Ingredients
Dry Ingredients:
1 cup all-purpose flour
¼ cup cocoa powder
1 teaspoon baking soda
½ teaspoon kosher salt
½ teaspoon espresso powder
Wet Ingredients:
½ cup olive oil
½ cup brown sugar
½ cup granulated sugar
2 eggs (room temp)
1 teaspoon vanilla extract
½ cup sour cream
1 cup ripe bananas (mashed)
Add-Ins:
½ cup dark chocolate chips (plus a few extra for topping)
½ cup semi-sweet chocolate chips (plus a few extra for topping)
1 tablespoon all-purpose flour (for dusting chocolate chips)
Optional Topping:
¼ banana (2 long thin slices off of a banana)
1 teaspoon granulated sugar
Instructions
- Preheat the oven to 350°F (175°C) and grease a loaf pan.
- In a medium bowl, whisk together the dry ingredients: flour, cocoa powder, baking soda, salt, and espresso powder. Set aside.
- In a separate bowl, blend the olive oil, brown sugar, and granulated sugar until smooth using an electric mixer or stand mixer.
- Add the eggs one at a time, mixing well after each addition and scraping down the sides of the bowl.
- Stir in the vanilla extract and sour cream, mixing until smooth.
- Fold the mashed bananas into the wet ingredients.
- Gradually fold the dry ingredients into the wet mixture until just combined. It’s okay if there are a few flour streaks remaining.
- Dredge the chocolate chips in a little flour (to prevent sinking), then fold them into the batter. Reserve a handful of chips for the top.
- Pour the batter into the prepared loaf pan, and sprinkle the reserved chocolate chips over the top.
- Optionally, place the banana slices on top of the batter and press them down slightly.

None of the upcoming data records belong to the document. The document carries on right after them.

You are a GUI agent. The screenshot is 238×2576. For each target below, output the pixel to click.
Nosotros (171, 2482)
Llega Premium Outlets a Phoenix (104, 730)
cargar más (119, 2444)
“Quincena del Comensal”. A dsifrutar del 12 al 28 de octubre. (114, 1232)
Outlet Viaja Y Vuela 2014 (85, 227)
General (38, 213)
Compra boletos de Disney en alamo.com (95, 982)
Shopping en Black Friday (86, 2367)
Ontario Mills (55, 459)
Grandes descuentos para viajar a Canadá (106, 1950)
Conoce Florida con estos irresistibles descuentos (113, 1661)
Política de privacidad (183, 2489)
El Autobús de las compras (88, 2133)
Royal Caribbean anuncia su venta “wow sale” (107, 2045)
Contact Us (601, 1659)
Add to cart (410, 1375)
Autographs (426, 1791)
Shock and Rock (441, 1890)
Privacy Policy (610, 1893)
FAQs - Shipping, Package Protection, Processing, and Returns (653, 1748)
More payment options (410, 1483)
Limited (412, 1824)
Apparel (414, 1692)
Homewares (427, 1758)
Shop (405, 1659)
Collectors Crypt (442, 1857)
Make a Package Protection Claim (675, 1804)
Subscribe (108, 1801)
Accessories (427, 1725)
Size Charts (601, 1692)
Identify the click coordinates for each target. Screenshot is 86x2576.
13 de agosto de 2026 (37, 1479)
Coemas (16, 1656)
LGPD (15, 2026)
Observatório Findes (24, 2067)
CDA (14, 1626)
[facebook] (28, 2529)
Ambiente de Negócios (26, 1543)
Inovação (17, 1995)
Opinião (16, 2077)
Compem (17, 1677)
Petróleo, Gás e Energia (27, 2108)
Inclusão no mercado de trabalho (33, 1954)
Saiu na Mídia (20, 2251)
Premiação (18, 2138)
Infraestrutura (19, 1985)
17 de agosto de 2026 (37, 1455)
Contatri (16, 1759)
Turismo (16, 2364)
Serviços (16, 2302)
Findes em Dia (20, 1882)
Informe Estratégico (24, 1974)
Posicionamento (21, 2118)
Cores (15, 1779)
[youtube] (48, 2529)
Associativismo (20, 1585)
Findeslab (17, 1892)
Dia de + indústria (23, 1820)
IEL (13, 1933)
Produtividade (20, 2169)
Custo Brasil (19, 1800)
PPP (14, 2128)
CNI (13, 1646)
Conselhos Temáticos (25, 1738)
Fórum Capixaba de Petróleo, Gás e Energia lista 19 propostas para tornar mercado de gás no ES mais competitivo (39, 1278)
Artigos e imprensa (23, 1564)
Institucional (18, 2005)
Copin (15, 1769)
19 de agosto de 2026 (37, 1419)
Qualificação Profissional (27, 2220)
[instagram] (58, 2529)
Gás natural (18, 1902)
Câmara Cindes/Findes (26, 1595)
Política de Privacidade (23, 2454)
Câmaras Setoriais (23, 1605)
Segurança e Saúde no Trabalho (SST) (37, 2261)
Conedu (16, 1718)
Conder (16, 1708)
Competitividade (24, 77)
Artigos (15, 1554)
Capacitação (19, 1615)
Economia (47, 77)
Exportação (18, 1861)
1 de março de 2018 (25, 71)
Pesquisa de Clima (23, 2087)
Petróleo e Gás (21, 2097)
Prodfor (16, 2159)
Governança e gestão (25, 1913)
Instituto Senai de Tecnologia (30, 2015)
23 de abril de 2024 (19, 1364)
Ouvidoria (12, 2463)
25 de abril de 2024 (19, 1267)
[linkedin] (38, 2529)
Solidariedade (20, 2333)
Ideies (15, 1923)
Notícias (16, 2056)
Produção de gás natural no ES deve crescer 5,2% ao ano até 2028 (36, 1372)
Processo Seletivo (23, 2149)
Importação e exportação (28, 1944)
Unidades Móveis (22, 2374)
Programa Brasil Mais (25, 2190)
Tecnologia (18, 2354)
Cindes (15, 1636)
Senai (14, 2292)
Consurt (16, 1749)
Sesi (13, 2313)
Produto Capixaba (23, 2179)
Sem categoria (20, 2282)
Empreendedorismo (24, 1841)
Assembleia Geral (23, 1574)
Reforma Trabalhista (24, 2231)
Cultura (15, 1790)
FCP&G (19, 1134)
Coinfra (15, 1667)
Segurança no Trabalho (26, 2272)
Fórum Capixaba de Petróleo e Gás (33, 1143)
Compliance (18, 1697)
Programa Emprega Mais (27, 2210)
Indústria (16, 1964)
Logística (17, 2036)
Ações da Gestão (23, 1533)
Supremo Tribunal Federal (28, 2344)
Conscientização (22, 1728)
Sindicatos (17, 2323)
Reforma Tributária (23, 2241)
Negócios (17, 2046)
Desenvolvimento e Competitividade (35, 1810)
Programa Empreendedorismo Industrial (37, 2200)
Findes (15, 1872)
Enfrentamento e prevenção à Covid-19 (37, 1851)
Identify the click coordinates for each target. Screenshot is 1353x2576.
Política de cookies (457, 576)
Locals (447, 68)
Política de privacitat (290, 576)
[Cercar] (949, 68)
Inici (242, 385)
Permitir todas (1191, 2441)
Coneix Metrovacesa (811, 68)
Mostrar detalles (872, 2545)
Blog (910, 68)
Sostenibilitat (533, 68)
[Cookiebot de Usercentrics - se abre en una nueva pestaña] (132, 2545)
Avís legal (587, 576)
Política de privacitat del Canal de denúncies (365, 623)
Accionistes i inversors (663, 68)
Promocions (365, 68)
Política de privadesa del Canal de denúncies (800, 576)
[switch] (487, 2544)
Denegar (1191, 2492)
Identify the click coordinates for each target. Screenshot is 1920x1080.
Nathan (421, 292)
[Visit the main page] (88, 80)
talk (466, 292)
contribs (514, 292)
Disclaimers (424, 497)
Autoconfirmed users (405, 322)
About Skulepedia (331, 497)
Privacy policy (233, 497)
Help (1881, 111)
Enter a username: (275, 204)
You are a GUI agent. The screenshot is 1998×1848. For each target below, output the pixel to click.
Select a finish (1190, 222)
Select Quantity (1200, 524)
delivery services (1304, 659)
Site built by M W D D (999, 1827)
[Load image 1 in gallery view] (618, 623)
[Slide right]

- Bake at 350°F for 55-65 minutes, or until a toothpick inserted comes out clean or with only a few crumbs.
- (Optional) Sprinkle the banana slices with granulated sugar and bruleé them with a kitchen torch until golden brown and crispy.
- Let the bread cool for 20 minutes before transferring it out of the pan. Cool to room temperature, then slice and enjoy!
Notes
- For a nutty version, add chopped walnuts or pecans to the batter.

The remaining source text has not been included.